_TASK BRIEF_
Rewrite the listing lines starting at "Click the Ticket promedio value $ 63.298,25" and ending at "Action: pyautogui.click(x=275, y=620)", replacing "ventilator" with "respirator" and leaving everything else unchanged. Return only those lines.

_MATERIAL PROVIDED_
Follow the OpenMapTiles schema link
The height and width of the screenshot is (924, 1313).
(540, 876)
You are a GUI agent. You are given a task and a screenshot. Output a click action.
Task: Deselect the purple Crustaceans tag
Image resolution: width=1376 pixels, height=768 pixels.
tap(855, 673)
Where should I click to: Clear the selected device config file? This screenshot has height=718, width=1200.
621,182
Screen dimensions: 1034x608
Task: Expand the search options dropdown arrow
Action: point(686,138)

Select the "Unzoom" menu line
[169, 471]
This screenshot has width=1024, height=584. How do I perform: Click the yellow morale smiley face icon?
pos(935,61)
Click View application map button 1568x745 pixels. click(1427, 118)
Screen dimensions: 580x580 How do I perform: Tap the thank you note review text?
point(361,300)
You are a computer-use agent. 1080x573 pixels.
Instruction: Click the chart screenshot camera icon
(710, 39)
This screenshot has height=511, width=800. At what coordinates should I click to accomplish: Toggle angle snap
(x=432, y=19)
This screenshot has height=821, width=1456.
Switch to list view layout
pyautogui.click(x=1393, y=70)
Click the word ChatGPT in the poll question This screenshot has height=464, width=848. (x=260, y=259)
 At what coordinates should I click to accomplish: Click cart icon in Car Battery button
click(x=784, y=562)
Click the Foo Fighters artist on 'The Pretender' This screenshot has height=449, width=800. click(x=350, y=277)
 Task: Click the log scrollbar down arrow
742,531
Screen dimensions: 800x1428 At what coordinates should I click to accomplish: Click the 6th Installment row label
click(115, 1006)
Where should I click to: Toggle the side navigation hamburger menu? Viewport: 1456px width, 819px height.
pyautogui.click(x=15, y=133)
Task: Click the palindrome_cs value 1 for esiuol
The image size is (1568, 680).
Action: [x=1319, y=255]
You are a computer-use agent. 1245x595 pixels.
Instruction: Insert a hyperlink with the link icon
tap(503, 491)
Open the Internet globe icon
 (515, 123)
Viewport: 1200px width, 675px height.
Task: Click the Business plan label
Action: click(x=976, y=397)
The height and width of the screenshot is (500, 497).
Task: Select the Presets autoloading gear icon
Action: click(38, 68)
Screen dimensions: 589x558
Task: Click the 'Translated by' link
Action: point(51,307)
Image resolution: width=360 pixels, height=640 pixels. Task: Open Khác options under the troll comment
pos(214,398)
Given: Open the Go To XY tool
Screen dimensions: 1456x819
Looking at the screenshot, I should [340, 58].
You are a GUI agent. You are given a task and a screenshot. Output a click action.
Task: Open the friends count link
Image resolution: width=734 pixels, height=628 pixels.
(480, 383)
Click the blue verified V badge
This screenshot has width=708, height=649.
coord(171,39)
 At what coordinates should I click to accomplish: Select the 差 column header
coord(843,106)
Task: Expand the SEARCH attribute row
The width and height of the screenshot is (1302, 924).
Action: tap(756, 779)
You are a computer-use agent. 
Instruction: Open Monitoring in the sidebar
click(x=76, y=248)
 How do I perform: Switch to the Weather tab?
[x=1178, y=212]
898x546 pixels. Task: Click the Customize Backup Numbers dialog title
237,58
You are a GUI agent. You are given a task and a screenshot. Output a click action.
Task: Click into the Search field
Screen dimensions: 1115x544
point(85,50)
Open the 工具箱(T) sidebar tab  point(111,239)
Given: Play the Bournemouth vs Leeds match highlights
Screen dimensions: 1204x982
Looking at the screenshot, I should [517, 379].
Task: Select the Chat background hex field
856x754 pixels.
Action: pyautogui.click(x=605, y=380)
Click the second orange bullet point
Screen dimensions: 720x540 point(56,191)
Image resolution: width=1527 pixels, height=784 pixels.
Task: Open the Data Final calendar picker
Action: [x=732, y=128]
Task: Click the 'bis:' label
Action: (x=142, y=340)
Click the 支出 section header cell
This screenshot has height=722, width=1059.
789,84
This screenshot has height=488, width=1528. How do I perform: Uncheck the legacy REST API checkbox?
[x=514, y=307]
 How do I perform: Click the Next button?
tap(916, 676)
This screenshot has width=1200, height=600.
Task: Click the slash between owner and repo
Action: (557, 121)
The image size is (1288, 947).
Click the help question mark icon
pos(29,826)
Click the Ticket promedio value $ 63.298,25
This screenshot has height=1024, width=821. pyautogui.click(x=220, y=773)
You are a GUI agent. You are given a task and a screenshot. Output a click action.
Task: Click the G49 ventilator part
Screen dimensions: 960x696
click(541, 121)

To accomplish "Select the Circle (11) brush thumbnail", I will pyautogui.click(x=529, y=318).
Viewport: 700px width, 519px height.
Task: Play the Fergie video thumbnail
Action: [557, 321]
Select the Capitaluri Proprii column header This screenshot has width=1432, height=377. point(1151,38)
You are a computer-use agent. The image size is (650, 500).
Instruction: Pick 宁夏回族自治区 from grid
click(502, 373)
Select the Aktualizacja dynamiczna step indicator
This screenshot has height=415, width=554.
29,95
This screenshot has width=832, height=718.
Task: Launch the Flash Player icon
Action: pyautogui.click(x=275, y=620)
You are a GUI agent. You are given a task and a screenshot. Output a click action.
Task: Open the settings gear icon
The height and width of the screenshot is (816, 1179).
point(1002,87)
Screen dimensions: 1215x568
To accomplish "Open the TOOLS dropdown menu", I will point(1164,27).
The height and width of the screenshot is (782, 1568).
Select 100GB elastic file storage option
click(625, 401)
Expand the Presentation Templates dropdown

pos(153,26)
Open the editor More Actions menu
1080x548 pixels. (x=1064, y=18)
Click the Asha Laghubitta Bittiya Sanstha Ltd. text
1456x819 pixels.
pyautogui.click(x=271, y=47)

_THE SOLUTION_
Click the Ticket promedio value $ 63.298,25
This screenshot has height=1024, width=821. pyautogui.click(x=220, y=773)
You are a GUI agent. You are given a task and a screenshot. Output a click action.
Task: Click the G49 respirator part
Screen dimensions: 960x696
click(541, 121)

To accomplish "Select the Circle (11) brush thumbnail", I will pyautogui.click(x=529, y=318).
Viewport: 700px width, 519px height.
Task: Play the Fergie video thumbnail
Action: [557, 321]
Select the Capitaluri Proprii column header This screenshot has width=1432, height=377. point(1151,38)
You are a computer-use agent. The image size is (650, 500).
Instruction: Pick 宁夏回族自治区 from grid
click(502, 373)
Select the Aktualizacja dynamiczna step indicator
This screenshot has height=415, width=554.
29,95
This screenshot has width=832, height=718.
Task: Launch the Flash Player icon
Action: pyautogui.click(x=275, y=620)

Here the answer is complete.